Contrary to popular belief, contemporary postural yoga is not ancient.
Bishnu Ghosh was a yogic physical culturist, initially trained in yoga by his brother, Yogananda, at his Ranchi School for Boys. His system begins with Suryannamaskar. Popularized by his fellow bodybuilders in the 1900's,"Suryannamaskar, was not considered a part of yoga at the time. It was in addition to "yoga" for medical gymnastics and body-conditioning on the one hand, and state of the art weights and other European bodybuilding techniques on the other."
"The creator of the modern Suryanamaskar (salutations to the sun) system, Pratinidhi Pant, the Rajah of Aundh, was a devoted bodybuilder and practitioner of the Sandow Method."
(Yoga Body - Mark Singleton)
In law school, Ghosh's physical education professor transformed his body and restored his health, furthering his interest in yogic physical culture. Ghosh's own unique system of yogic physical culture includes muscle control methods he learned and enhanced from a famous Burmese body builder.
Bishnu practiced law for a short while before devoting all of his time to yogic physical culture. In 1926, he and his college friend, Sen Gupta, who also trained with Professor Thakurta, established Ghosh's Gymnasium for muscle development and control. In 1930, they published Barbell Exercises & Muscle Control.
Bishnu and his students, who were known throughout India, traveled to the United States and Europe to demonstrate the power of yoga. His students appeared regularly on That's Incredible, a US television program. He lectured at Columbia University with his star student, and son-in-law, Buddha Bose. In later years Buddha Bose established the Yoga Cure Institute in Calcutta, the first of its kind, and Bishnu added a community clinic to Ghosh's College.
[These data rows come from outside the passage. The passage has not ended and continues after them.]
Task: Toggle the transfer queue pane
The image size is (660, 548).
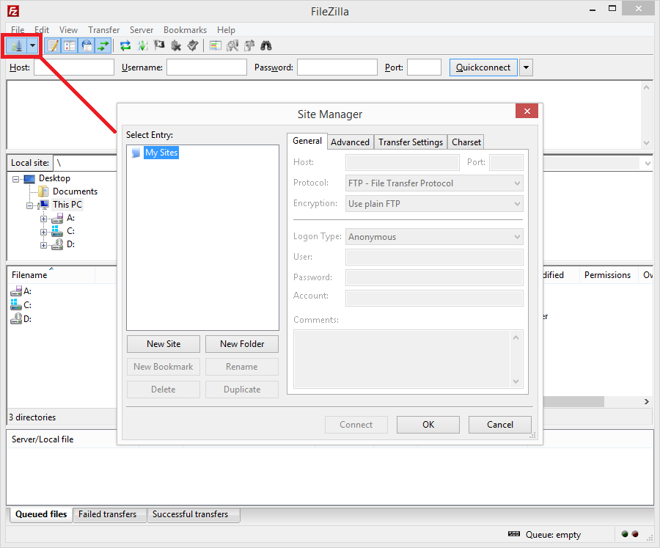Action: [104, 45]
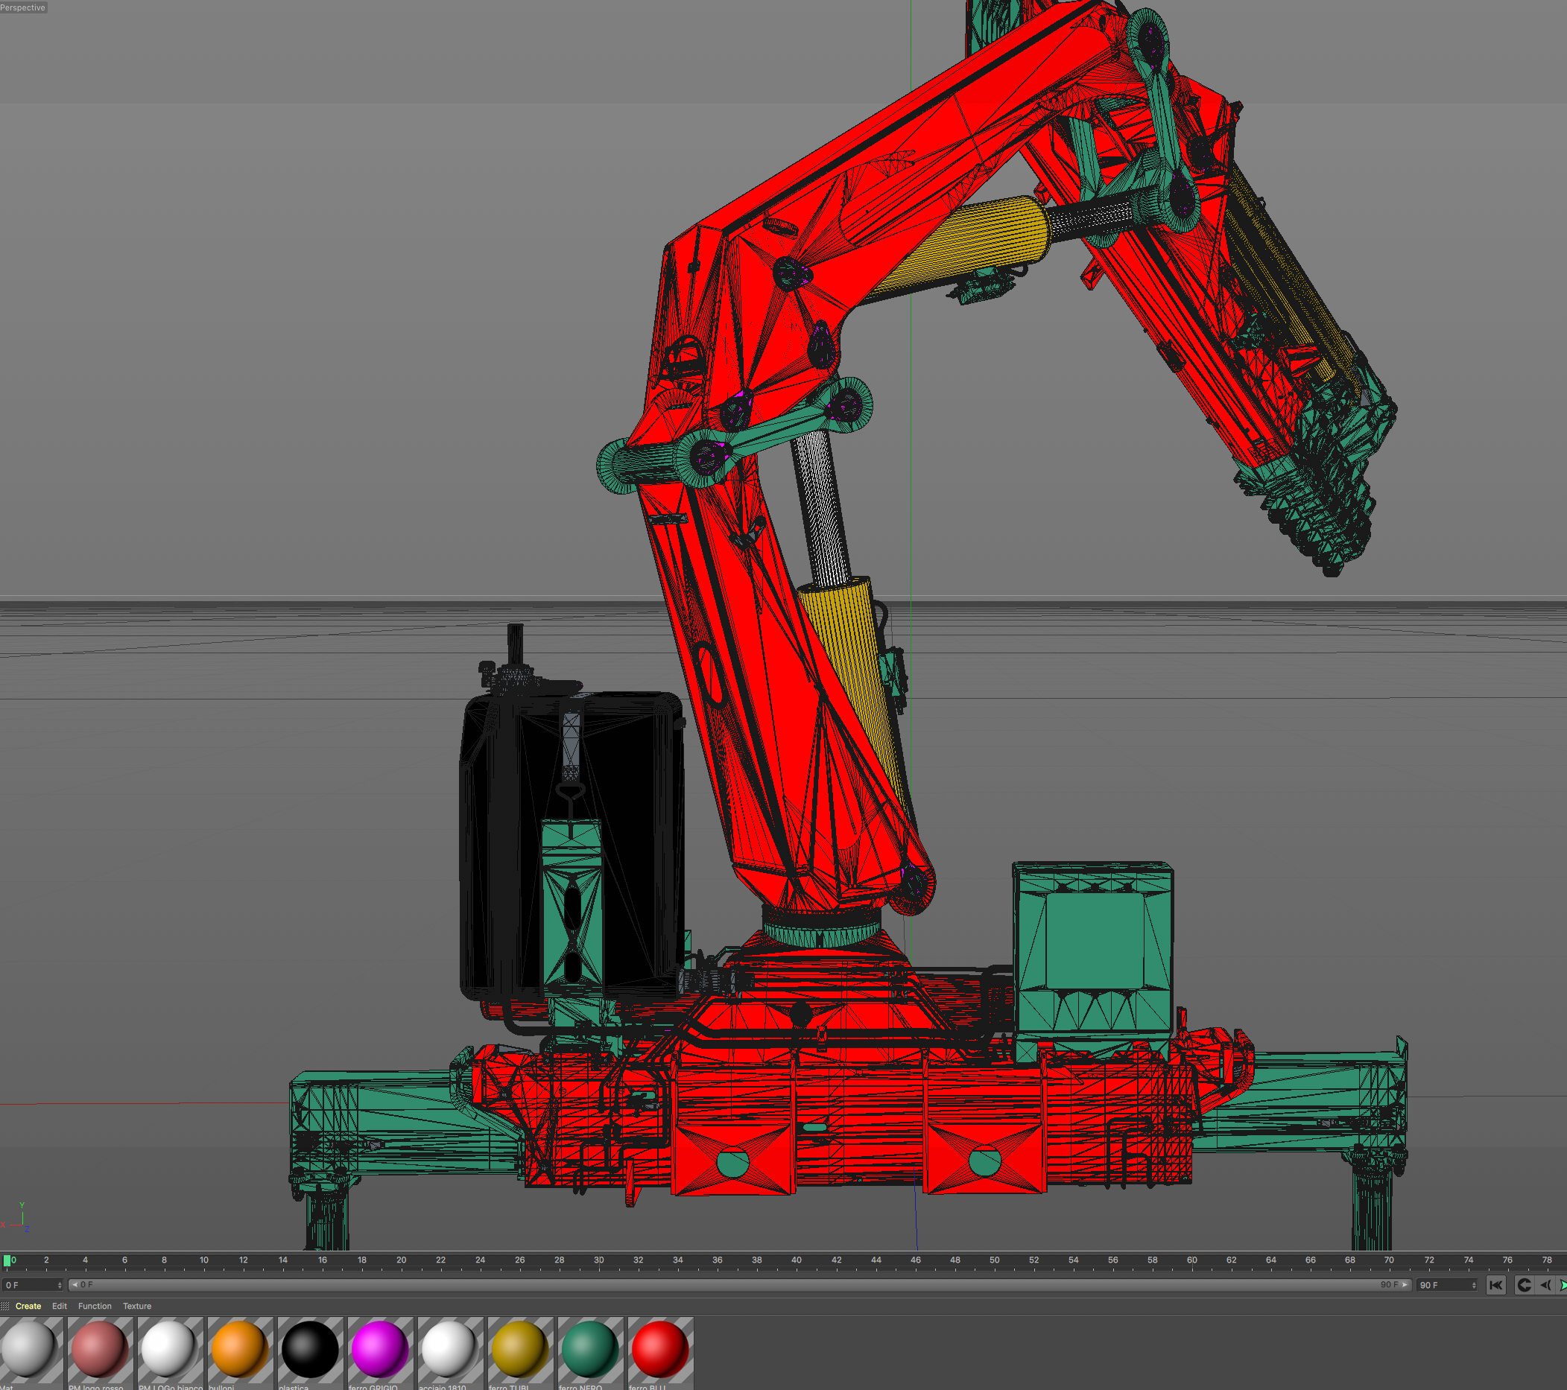Select the yellow ferro TUBI material
Screen dimensions: 1567x1390
pos(520,1348)
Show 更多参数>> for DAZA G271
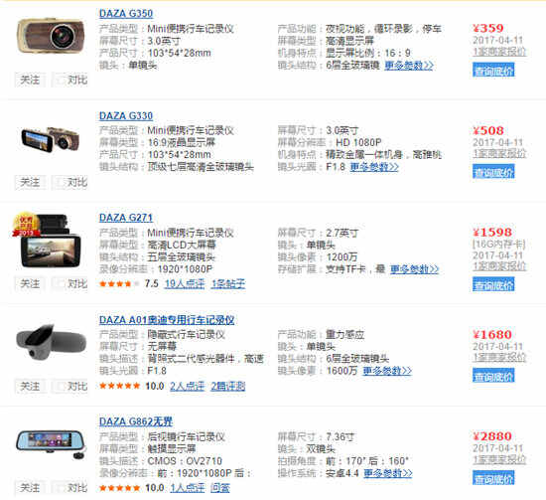 tap(414, 269)

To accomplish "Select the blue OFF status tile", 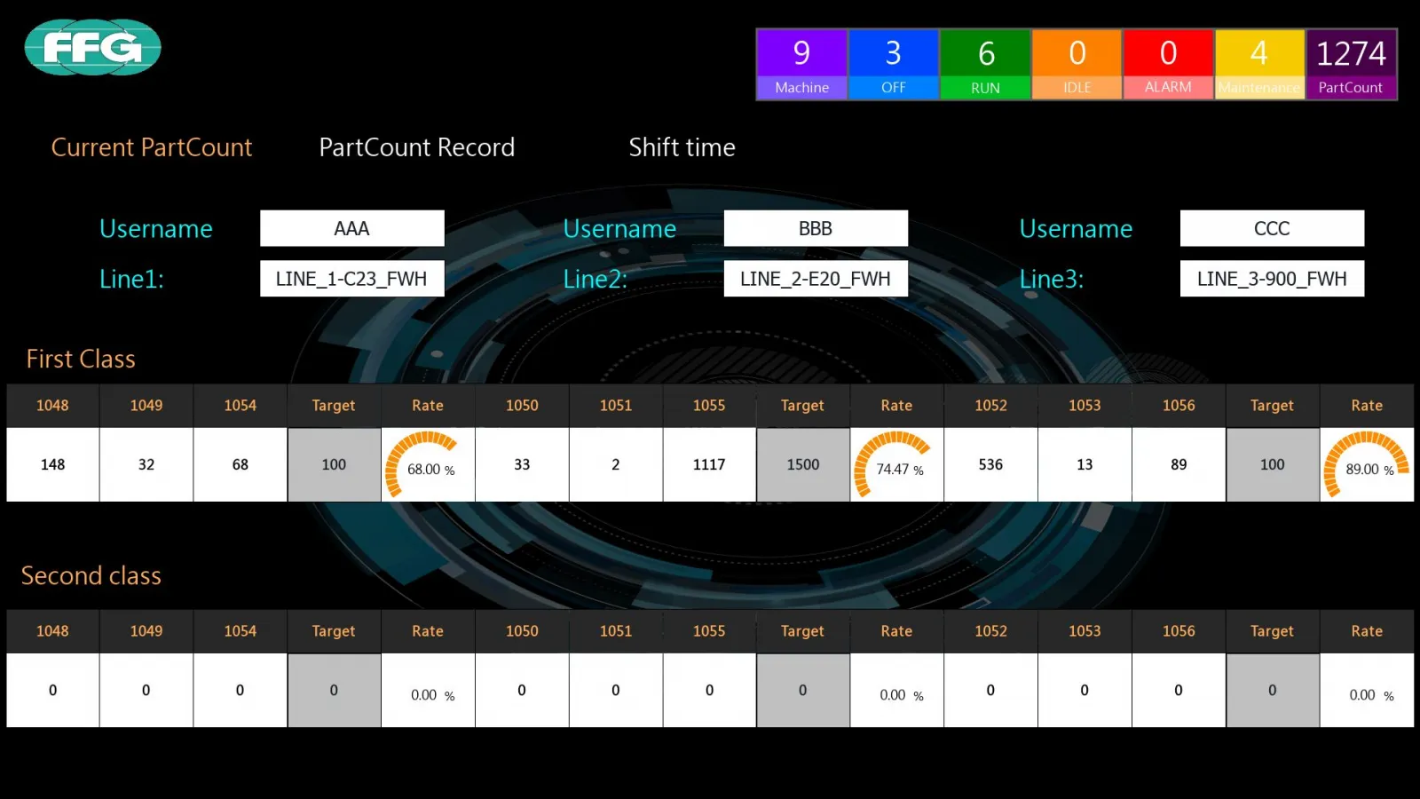I will pos(894,64).
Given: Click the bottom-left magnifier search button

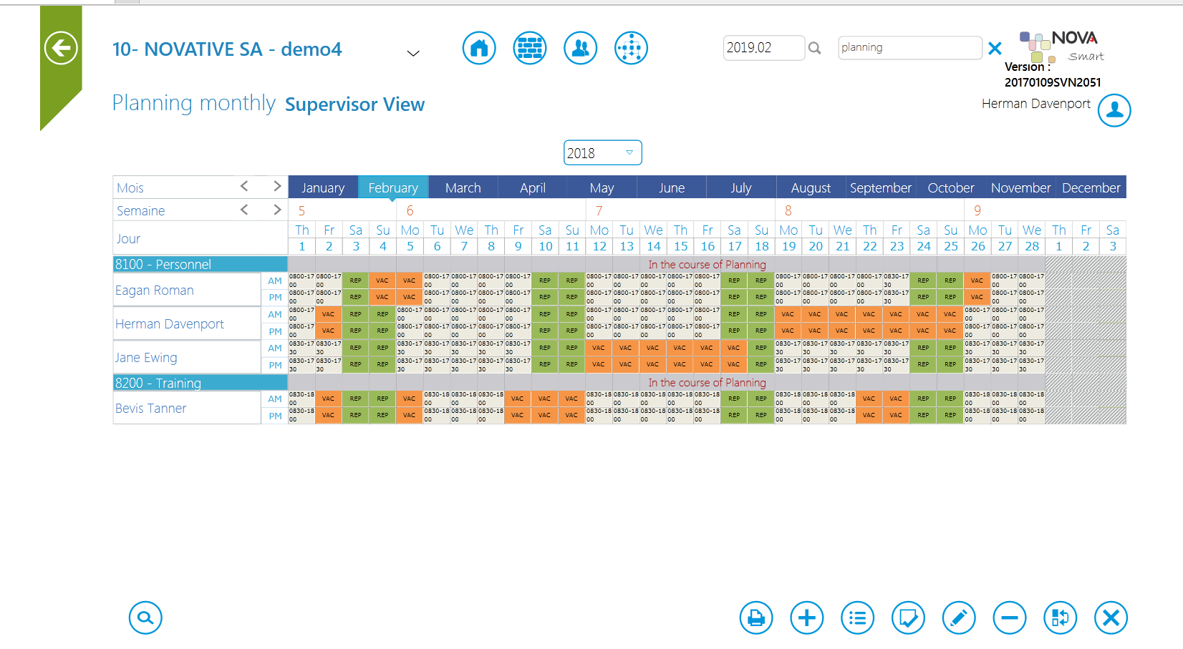Looking at the screenshot, I should 145,618.
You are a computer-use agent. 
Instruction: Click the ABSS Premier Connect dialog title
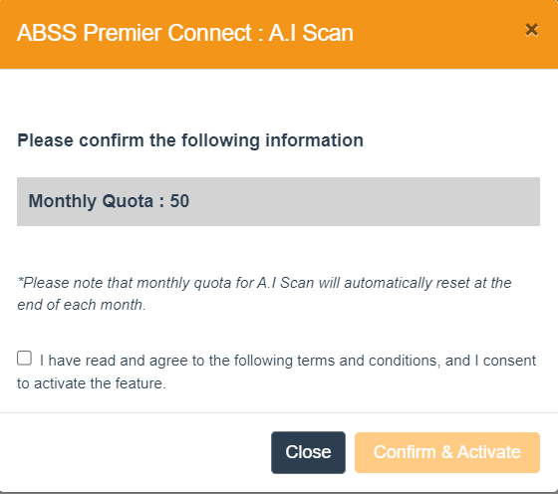(x=185, y=33)
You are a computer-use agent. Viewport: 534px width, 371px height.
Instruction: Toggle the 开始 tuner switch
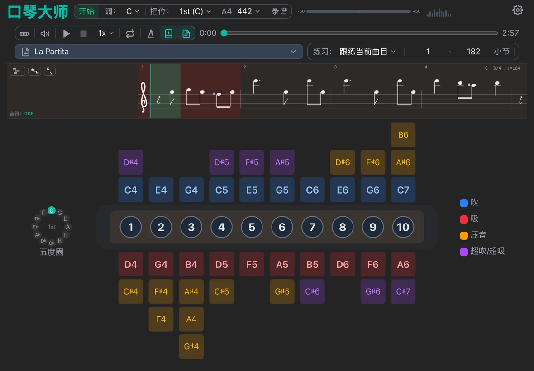click(86, 11)
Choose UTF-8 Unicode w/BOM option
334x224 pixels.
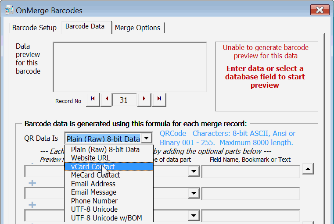pos(106,218)
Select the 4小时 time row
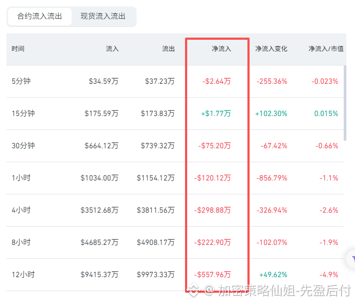 click(175, 210)
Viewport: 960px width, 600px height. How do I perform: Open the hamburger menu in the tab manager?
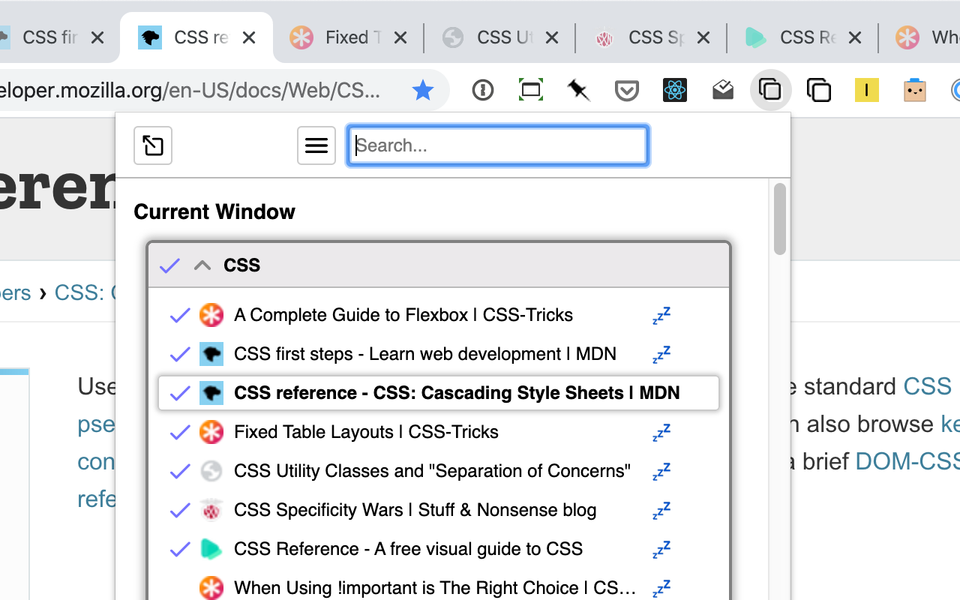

"During his early years in America Yogananda taught a version of yogic "muscle control" heavily influenced by New Thought and European body-building. He had "discovered" this method of "muscle recharging through will power" in 1916 and tested it on students at his school in Ranchi. These students thereafter performed prodigious "feats of strength and endurance." (Yoga Body - Mark Singleton)
A wealthy Indian philanthropist was so impressed with Bishnu's work he purchased land and built a large gymnasium for him in Ballygani. A tourist from Japan was so inspired by his performance that he founded a center in Japan where his daughter still teaches.
Bishnu had a son, Bishwanath, and two daughters, Abha and Karuna, who runs his center in Japan. Bishwanath, one of his best students , took his own troupes on tour to Japan and won a gold cup in competition. Since his passing a few years ago Bishnu's granddaughter, Muktamala, has been running the centre in Calcutta.
"Bishnu worked devotedly to teach physical culture to the common man of India. His dedication fired the enthusiasm of India's youth: he attracted a large following and left a heritage that still lives today."
(Sananda Lal Ghosh, author - Mejda: The Family and Early Life of Paramahansa Yogananda)
"What is desirable in body culture is the harmonious development of power over the voluntary action of muscles and the involuntary processes of the heart, lungs, stomach and other organs and important glands. This is what gives health, and is the scientific principle underlying the Yoga exercises."